# 2006 exhaust help pleasseee!!



## reidlou29 (Apr 8, 2007)

i just bought jba mid pipes wit no cats i need to know where i can find o2 sensors so i can not have the check engine light on any help will e apreciated guys


----------



## PDQ GTO (Jun 21, 2007)

Not sure where you reside, but a good local GM tuner should be able to hook you up. Maybe state your general area and someone should be able to help...


----------



## Chrisco (Mar 19, 2007)

reidlou29 said:


> i just bought jba mid pipes wit no cats i need to know where i can find o2 sensors so i can not have the check engine light on any help will e apreciated guys


Unless you get the trouble code tuned out, you're going to have the check engine light on with no cats.
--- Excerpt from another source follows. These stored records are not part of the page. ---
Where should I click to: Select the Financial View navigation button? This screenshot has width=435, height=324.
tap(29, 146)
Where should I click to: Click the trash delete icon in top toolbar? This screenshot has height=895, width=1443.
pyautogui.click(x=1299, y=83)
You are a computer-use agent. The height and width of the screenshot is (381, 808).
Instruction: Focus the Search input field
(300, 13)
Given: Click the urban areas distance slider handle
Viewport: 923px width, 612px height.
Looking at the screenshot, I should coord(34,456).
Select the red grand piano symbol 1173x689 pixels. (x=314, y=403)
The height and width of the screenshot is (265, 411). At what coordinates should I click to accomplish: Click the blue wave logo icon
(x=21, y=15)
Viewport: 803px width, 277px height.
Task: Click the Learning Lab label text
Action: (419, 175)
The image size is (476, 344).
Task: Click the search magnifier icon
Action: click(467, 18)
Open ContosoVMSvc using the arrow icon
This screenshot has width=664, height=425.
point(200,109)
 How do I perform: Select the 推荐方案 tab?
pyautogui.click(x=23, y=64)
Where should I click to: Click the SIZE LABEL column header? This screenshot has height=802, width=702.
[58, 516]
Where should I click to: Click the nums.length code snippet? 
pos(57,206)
No way around it.


----------



## Toyz (Apr 14, 2008)

options:
1. you can have them tuned out, ,i think most handheld programers will do this or get ahold of someone who can custom tune GM vehicles with HPTuners or the like.
2. Buy (2) cats and (2) 02 sensors and have them installed. Clear the codes and drive her around.. And you will also have to drillout bung holes for the 02s.

I think you easiest/cheapest option is to have someone tune them out for you.
What is your locale? There might be a tuner or atleast someone with a handheld that could tune them out for you that lives near by.


----------